With the clone powered, I needed a way for the switches on the Altair to turn the micro-ATX PC on and off. The Altair has two auxiliary switches, I'll call them AUX1 (left) and AUX2 (right), which went mostly unused back in the day. The clone was designed to have AUX2 power on and off the micro-ATX machine inside the case. Some ribbon cable was run from the AUX2 pin header to the micro-ATX motherboard and it worked just fine, but there was no feedback of whether the micro-ATX computer was running (aside from the whir of the fans) so I set out to find a solution. I looked around at Mouser and found some toggle switches that are about the same size as the switches on the front panel, but have an LED in the center of them. To make the LED switch work a few things had to be modified. The LED switch was much taller than the original AUX2 switch. So some of the LED switch base material was removed so it sat flush on the circuit board and lined up (close enough) with the rest of the switches when mounting to the front panel. Then I widened the holes in the circuit board that the original AUX2 switch mounted into and placed the LED switch on the board. I didn't worry about this being loose since the collar of the switch would anchor to the front panel and all of the wires would be soldered. The three pin header that was originally wired to the AUX2 switch was repurposed for a second 5VDC tap from the standby voltage with a couple wires run across the front of the circuit board, out of view. I had a switch and a feedback LED.

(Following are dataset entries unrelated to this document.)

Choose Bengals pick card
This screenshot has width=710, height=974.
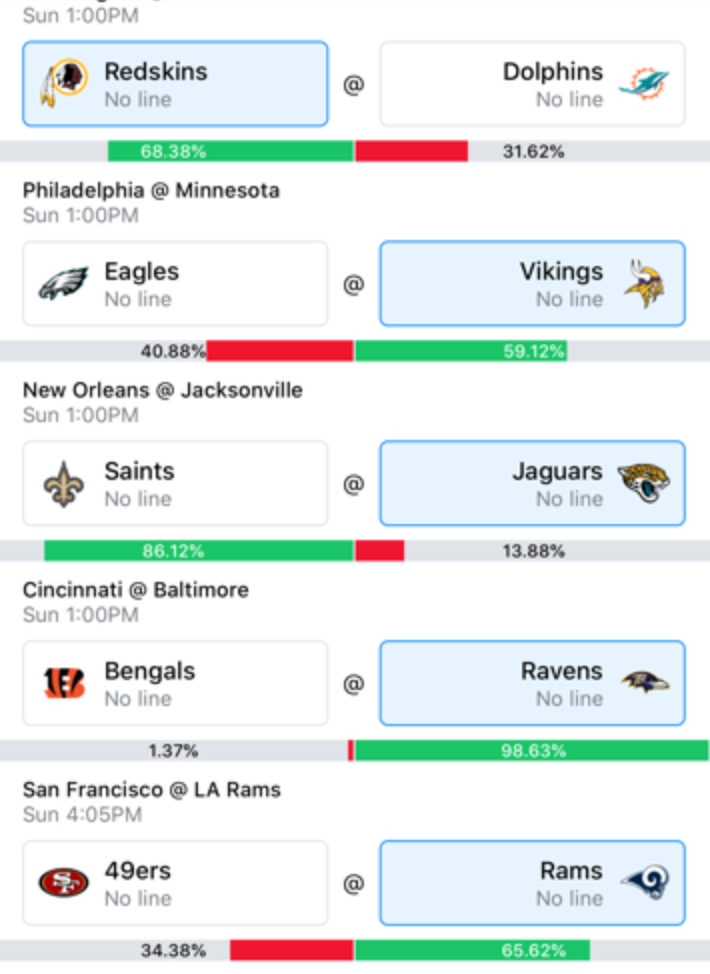point(175,683)
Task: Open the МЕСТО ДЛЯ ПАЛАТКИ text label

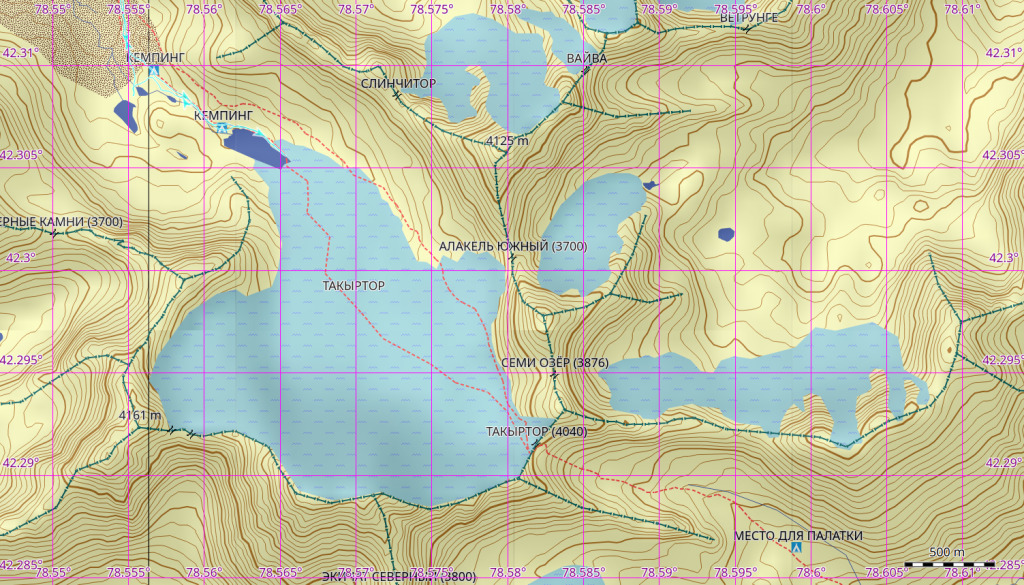Action: click(797, 536)
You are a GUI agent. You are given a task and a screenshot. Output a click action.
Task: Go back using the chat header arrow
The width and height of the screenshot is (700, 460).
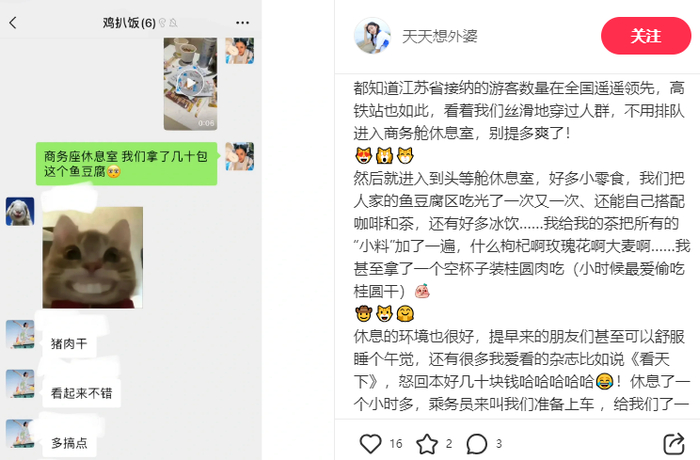[x=13, y=23]
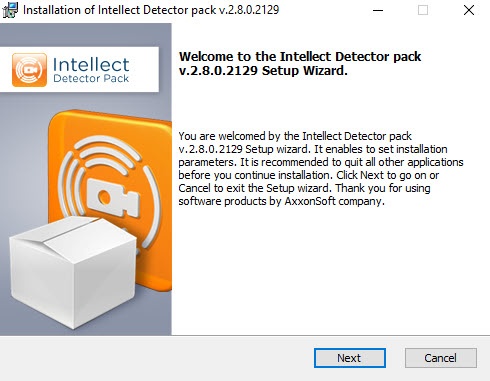Minimize the installation window
The height and width of the screenshot is (381, 490).
[x=378, y=10]
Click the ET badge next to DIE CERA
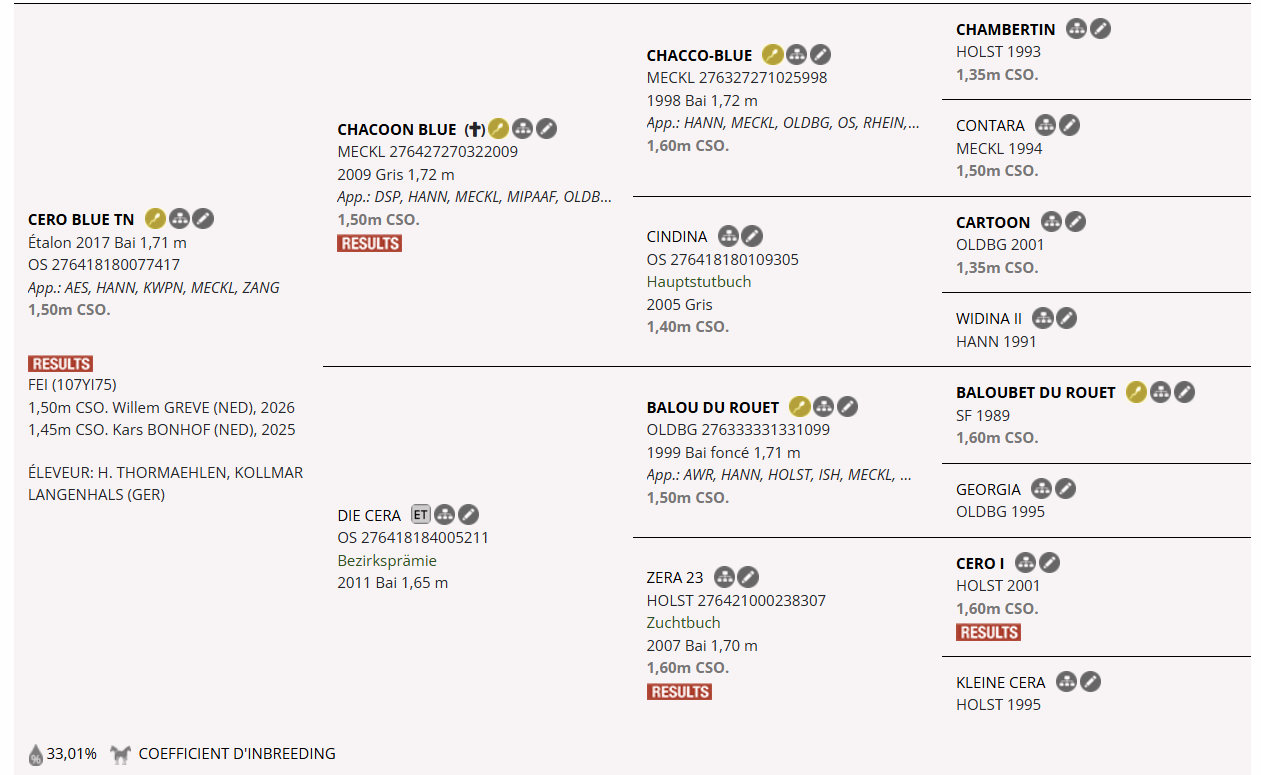1261x775 pixels. (x=421, y=515)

LED switch mounted with 5V run to the three pin header
What the circuit board wound up looking like (from behind)
This was all fine and dandy, but unfortunately the only LED switches available were either ON-OFF-ON or ON-NONE-ON with no option for a momentary switch with a spring-return to center like the original AUX2 switch. So instead of wiring the switch directly to the motherboard, an Adafruit Feather M4 Express microcontroller (powered from that second 5V tap at the AUX2 pin header) and two 5V relays were installed. Both sides of the switch contacts (switch up/switch down) are inputs to the Adafruit. One relay coil is connected to the ATX power supply through a molex connector, and the relay contact is wired to an Adafruit input so the microcontroller knows if the ATX power supply is on or off. Code was written to use an output from the Adafruit to pulse or hold the second relay's coil when the computer is commanded to on, off, or sleep based on the position of the switch and the on/off status of the power supply. The contact of this second relay is connected to the micro-ATX motherboard where a regular power button would be. The LED pin from the motherboard was wired to the LED in the switch and everything worked great. The Adafruit and relays were mounted to a plate of 1/4" aluminum so no holes had to be drilled in the case. The aluminum plate is drilled and tapped to hold the Adafruit setup and to use the stock 3.5" HDD mounting holes in the Altair to anchor the aluminum plate to the case.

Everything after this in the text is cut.